--- Supplied material Enclosed Below ---

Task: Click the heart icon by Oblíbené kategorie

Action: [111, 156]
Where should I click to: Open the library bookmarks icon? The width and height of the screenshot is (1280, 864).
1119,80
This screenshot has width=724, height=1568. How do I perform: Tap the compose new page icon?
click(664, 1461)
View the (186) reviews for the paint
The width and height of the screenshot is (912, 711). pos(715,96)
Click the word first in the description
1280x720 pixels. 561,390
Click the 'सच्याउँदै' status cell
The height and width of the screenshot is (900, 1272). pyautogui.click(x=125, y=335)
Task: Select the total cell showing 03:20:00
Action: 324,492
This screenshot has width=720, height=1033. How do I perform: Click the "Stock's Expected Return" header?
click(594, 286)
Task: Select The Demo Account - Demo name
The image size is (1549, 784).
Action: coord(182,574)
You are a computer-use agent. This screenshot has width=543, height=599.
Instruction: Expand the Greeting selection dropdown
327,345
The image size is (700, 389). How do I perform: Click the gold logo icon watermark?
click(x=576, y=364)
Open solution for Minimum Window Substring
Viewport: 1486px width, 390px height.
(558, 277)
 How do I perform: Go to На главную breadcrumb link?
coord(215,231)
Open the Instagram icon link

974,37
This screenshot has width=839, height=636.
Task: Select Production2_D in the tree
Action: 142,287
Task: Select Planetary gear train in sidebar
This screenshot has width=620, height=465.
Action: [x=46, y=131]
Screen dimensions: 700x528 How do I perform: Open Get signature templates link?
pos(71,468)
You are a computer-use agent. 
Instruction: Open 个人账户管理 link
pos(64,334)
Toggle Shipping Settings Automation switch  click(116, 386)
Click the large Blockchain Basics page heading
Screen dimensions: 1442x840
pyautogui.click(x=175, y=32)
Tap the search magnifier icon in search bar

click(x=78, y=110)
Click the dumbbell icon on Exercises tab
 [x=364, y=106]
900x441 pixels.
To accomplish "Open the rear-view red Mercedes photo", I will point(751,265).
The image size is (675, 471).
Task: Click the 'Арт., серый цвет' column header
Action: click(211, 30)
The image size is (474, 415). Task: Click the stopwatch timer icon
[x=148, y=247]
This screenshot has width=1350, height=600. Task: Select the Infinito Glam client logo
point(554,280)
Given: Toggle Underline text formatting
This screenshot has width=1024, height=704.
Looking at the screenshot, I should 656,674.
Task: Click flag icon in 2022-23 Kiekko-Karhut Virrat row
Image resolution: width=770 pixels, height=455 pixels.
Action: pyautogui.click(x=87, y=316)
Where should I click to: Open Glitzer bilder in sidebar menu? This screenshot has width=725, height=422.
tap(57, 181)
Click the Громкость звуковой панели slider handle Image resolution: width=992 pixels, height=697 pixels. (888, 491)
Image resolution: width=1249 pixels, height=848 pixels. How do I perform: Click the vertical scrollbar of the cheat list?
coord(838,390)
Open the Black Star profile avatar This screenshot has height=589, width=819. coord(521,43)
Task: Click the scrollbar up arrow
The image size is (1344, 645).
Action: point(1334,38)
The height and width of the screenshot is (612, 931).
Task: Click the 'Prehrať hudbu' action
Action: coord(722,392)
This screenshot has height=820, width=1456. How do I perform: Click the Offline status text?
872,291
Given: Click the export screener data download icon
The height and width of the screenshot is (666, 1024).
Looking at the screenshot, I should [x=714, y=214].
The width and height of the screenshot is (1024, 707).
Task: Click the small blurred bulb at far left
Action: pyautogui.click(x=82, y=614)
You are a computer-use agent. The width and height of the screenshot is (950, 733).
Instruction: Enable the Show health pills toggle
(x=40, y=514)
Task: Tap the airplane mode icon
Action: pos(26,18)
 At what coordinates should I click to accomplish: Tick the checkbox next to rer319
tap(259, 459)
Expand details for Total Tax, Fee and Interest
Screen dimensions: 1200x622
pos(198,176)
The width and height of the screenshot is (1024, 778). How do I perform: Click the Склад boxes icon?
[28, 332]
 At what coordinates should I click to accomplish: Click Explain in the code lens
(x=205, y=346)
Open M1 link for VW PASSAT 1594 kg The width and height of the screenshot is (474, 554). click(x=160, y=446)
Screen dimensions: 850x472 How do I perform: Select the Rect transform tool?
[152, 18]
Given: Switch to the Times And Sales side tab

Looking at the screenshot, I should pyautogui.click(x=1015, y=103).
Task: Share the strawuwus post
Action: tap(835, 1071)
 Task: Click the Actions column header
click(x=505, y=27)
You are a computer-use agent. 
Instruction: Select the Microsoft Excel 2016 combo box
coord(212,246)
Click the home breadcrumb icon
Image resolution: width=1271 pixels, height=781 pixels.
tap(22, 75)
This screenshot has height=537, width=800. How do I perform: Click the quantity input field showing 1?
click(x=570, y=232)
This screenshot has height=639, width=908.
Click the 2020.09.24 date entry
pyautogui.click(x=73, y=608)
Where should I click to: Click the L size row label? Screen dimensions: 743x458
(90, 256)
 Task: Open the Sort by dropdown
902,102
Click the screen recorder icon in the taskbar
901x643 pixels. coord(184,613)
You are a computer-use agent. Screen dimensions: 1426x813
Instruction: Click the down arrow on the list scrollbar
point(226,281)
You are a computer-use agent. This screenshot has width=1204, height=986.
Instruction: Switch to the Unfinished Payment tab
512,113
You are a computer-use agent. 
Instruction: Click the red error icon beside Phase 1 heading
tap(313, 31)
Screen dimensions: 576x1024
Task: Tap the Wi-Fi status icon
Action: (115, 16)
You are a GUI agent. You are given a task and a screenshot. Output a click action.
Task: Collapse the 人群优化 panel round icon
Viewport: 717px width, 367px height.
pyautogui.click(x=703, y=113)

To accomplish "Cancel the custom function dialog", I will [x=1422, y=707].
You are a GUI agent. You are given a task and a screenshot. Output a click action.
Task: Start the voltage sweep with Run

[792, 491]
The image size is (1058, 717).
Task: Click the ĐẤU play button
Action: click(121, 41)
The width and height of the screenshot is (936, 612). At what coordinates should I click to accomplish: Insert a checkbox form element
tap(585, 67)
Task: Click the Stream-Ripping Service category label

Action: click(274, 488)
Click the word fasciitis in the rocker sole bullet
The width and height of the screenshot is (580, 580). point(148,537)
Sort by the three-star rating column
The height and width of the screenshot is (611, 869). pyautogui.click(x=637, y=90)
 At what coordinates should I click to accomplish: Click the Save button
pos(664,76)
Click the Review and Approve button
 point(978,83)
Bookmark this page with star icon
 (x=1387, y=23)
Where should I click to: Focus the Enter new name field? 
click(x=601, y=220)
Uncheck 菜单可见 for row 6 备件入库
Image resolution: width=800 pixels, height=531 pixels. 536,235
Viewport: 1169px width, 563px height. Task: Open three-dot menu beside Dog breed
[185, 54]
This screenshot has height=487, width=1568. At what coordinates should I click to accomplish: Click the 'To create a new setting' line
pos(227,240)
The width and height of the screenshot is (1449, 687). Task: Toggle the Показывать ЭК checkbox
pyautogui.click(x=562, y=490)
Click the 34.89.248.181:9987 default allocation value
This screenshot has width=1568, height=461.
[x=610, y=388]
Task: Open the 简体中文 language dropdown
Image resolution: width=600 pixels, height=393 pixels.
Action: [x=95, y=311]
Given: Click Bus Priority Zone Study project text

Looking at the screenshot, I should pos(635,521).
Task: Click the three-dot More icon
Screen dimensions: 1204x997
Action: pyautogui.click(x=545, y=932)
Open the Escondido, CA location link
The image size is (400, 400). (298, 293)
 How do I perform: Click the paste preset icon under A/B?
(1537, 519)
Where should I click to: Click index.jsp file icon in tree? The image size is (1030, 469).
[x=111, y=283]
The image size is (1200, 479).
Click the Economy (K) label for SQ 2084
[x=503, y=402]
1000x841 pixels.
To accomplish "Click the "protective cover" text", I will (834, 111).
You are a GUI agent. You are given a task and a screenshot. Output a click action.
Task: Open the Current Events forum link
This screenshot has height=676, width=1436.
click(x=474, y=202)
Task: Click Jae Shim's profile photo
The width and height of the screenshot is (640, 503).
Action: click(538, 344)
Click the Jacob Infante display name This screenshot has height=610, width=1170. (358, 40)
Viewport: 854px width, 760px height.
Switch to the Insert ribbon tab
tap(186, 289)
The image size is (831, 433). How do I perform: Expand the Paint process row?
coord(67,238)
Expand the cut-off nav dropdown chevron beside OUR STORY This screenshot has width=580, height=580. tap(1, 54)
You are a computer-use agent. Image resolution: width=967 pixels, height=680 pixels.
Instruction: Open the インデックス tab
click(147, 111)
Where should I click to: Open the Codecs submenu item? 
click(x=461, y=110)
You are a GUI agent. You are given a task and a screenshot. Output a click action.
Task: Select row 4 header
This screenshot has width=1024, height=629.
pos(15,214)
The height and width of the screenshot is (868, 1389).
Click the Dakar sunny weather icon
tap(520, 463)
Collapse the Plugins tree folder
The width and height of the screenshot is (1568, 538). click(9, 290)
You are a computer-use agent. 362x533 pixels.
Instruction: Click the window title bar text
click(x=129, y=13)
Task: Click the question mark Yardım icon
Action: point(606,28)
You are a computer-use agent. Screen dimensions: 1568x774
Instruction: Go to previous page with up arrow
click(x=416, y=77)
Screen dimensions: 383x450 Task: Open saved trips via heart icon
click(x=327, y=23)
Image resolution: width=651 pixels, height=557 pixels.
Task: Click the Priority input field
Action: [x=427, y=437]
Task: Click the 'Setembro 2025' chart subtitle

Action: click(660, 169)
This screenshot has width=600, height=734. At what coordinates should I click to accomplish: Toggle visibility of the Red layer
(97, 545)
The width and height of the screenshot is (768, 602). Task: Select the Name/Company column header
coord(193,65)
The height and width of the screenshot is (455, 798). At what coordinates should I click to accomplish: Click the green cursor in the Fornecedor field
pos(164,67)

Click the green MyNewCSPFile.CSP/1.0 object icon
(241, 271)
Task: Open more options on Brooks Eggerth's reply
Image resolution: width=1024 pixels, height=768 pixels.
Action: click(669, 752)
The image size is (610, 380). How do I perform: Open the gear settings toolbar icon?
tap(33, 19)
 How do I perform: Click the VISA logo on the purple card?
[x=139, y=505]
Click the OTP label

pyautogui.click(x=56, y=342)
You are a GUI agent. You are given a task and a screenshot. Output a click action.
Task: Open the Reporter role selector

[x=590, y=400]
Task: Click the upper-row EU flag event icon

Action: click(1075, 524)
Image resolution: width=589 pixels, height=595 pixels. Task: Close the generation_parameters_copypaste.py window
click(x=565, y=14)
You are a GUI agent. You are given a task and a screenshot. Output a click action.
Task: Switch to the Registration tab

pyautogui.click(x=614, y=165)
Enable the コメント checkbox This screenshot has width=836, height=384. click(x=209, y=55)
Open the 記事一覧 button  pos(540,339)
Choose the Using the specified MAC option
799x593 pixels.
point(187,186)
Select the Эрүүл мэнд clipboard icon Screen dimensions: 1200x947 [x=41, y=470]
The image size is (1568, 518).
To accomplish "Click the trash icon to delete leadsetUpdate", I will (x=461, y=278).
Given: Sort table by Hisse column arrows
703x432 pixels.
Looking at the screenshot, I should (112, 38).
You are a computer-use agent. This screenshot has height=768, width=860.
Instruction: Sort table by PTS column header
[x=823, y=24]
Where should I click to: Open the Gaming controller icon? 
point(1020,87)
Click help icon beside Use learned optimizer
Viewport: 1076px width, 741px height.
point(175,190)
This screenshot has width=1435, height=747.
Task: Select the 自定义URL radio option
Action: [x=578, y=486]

--- End of Enclosed Supplied material ---

» **Task details**: The answer must be every line from the records above that contains the word "profile", copied out.

» **Task output**:
Open the Black Star profile avatar This screenshot has height=589, width=819. coord(521,43)
Task: Click Jae Shim's profile photo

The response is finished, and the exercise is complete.